“No, non siamo in ritardo” sui tempi del Recovery fund. “Ci auguriamo che il veto di Ungheria e Polonia sia superato. Siamo nei tempi indicati e credo che i tempi saranno rispettati”. Così il presidente del Parlamento europeo David Sassoli alla trasmissione Restart su Rai2.
“L’Ue può avanzare senza i Paesi che bloccano”. E’ stata la Francia, per bocca del segretario di Stato agli Affari europei Clement Beaune, a vibrare apertamente la minaccia che a Bruxelles si va sussurrando da un paio di giorni. “Una variante nucleare che nessuno vuole”, ma che come tutte le altre opzioni resta sul tavolo se le ribelli Ungheria e Polonia non si convinceranno ad accettare la clausola sullo stato di diritto e a revocare il veto sul bilancio europeo e il Recovery Fund, ha chiarito il premier olandese Mark Rutte.
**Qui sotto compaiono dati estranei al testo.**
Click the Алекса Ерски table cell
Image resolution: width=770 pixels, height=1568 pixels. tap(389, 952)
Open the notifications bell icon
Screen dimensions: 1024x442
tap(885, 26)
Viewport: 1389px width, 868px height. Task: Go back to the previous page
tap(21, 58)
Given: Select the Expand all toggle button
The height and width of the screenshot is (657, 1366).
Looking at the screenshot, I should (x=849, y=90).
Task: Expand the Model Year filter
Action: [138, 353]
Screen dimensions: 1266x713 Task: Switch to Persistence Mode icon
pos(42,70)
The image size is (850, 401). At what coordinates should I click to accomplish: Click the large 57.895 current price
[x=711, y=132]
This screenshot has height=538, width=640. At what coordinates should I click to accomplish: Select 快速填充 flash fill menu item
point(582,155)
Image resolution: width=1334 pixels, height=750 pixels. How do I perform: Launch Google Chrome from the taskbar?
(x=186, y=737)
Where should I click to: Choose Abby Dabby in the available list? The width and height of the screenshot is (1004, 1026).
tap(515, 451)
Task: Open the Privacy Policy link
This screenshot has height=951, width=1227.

La formula sarebbe quella dell’accordo intergovernativo, una strada lunga e tortuosa, con implicazioni politiche e pratiche molto pesanti, da imboccare solo se non si riuscirà a trovare altre vie d’uscita. E non certo una novità. L’ipotesi era già stata valutata durante le interminabili giornate di negoziato al vertice di luglio, quando i 27 leader non riuscivano a trovare la quadra sullo stimolo economico da 1.800 miliardi. Ma anche allora era stata poi riposta nel cassetto. L’idea è stata per il momento rigettata dal commissario all’Economia Paolo Gentiloni, che ha invitato “a non considerare proposte che potrebbero non risolvere il problema, ma semplicemente distrarre dall’obiettivo di risolverlo”; e che ha invece rivolto un appello ai leader ad approvare il pacchetto di rilancio “per mettere le economie su un sentiero di ripresa” e scongiurare quei ritardi che potrebbero avere conseguenze serie. Il rischio non è solo un allungamento dei tempi per gli esborsi dal Recovery ma anche un esercizio provvisorio del nuovo bilancio Ue, con la chiusura dei rubinetti per i pagamenti per quasi tutte le nuove spese. Decisamente controproducente per la Polonia, primo beneficiario dell’Unione per gli aiuti a fondo perduto delle politiche regionali, con 75 i miliardi assegnati per il 2021-2027.
Ma nonostante il forte pressing europeo di queste ore – con la cancelliera Angela Merkel ed i presidenti di Consiglio e Commissione europea Charles Michel e Ursula von der Leyen impegnati a tessere la tela della mediazione anche in vista della videoconferenza dei leader di domani – Budapest e Varsavia non hanno dato segnali di ripensamento. Anzi, in loro difesa è sceso in campo anche il premier sloveno Janez Jansa.